Landlords in Wales will soon need a licence for their short-let properties after the Senedd passed a Bill to improve visitor accommodation.
Accommodation owners – beginning with self-contained, self-catering accommodation including holiday cottages and flats – will need a licence from 2029, by proving their properties are fit for visitors. Under the Development of Tourism and Regulation of Visitor Accommodation (Wales) Bill, they will have to show gas and electrical safety certificates, carbon monoxide alarms, public liability insurance, and that they have both conducted a fire safety risk assessment and taken relevant precautions.

Mark Drakeford, cabinet secretary for finance and Welsh language, says it’s a significant step towards attracting visitors to Wales, knowing that accommodation meets the standards they would expect. He adds: “Many providers already do the right things, and this Bill creates fair competition that protects both visitors and responsible businesses. I look forward to seeing the positive difference it will make to tourism in Wales.”
Promised
Drakeford has promised that licensing fees would be kept to about £75 and predicted that prosecution would be very rare because the law would require businesses “essentially to do the things they ought to be doing already, plus making sure that they have public liability insurance”.

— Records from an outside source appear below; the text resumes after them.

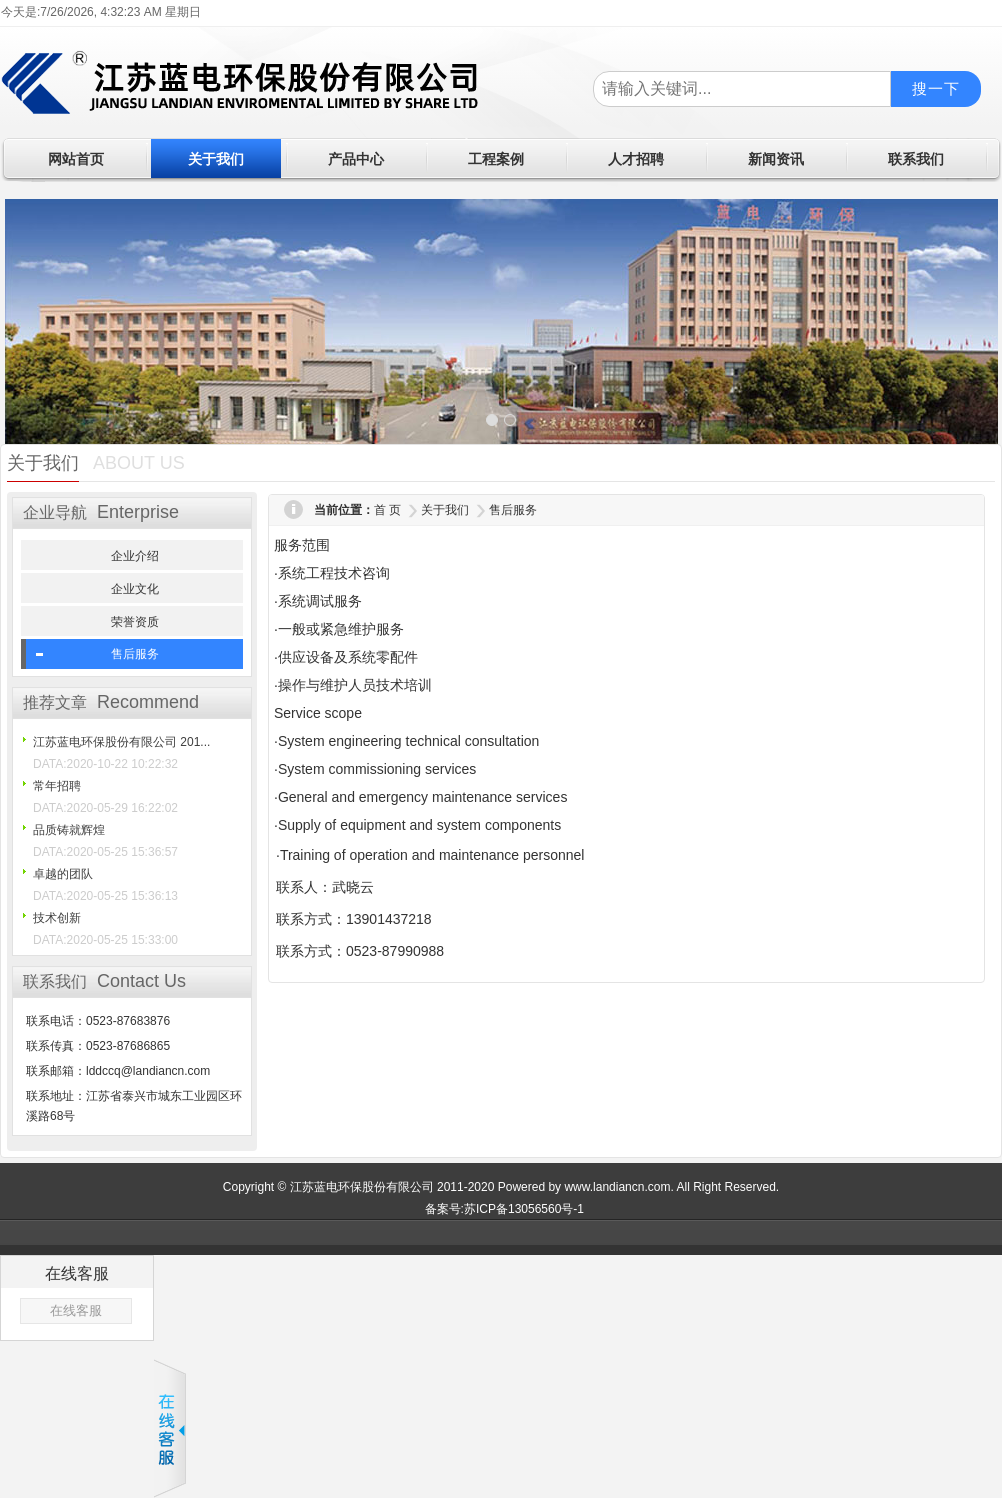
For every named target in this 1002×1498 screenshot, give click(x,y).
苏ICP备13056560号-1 (524, 1209)
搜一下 (936, 88)
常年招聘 (57, 786)
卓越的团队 (63, 874)
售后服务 (135, 654)
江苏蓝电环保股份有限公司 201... (121, 742)
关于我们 (445, 510)
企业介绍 (135, 556)
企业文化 (135, 589)
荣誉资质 (135, 622)
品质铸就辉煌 (69, 830)
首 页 (387, 510)
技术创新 (57, 918)
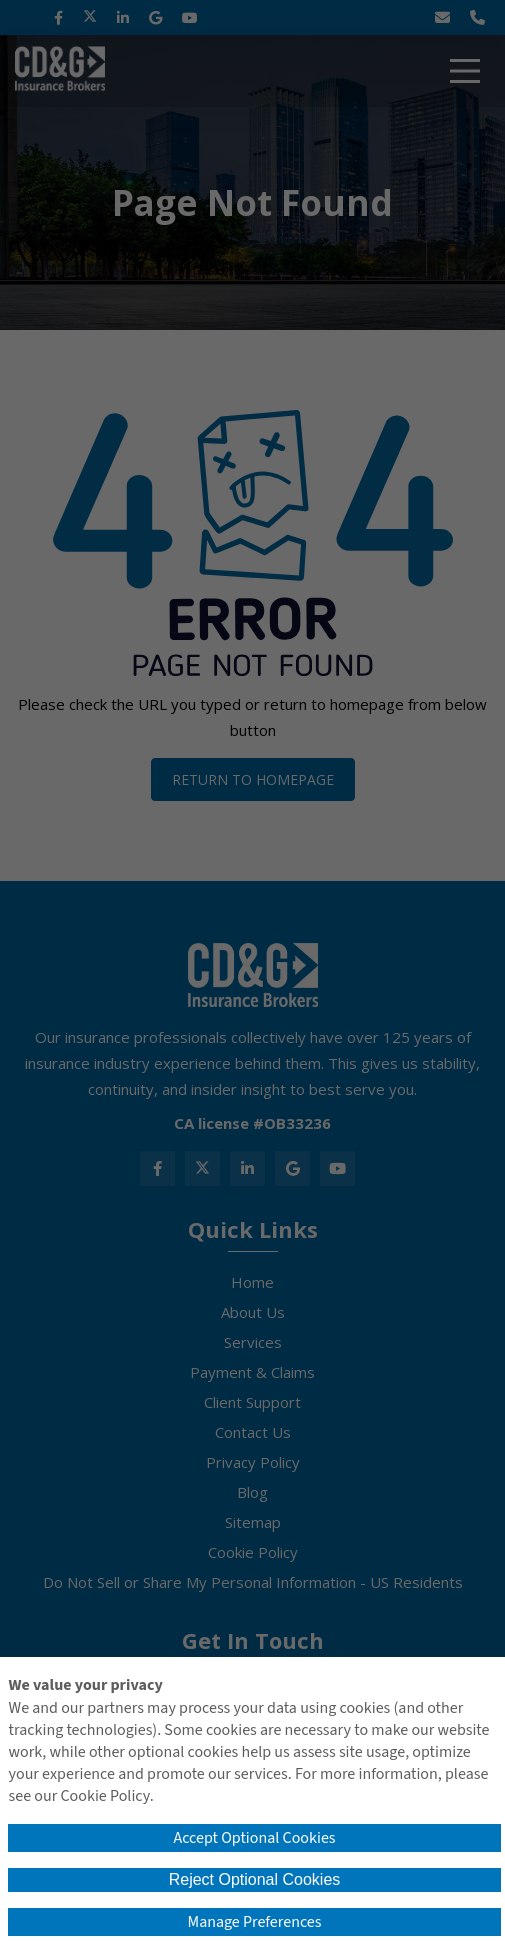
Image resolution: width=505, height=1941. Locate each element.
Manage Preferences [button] (255, 1922)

The licensing scheme is likely to start in 2029 and will build on the national register of visitor accommodation providers to create a publicly available directory of visitor accommodation.
Move
The move comes after the Senedd passed the Visitor Levy Bill which lets councils introduce a charge on overnight stays, with all funds reinvested to help councils cover the costs associated with hosting visitors such as street cleaning, waste collection, and maintaining toilets. Councils would be able to make holiday-let landlords collect a £1.30 per-person, per-night fee from April next year.
The new register for all visitor accommodation providers operating in Wales will apply to anyone who charges guests to stay overnight or takes bookings for 31 nights or less. Those renting holiday cottages, spare rooms and hotels, whether accommodation is let for a single night, occasionally, seasonally or all year round, must register with the Welsh Revenue Authority (WRA) when the law takes effect this autumn.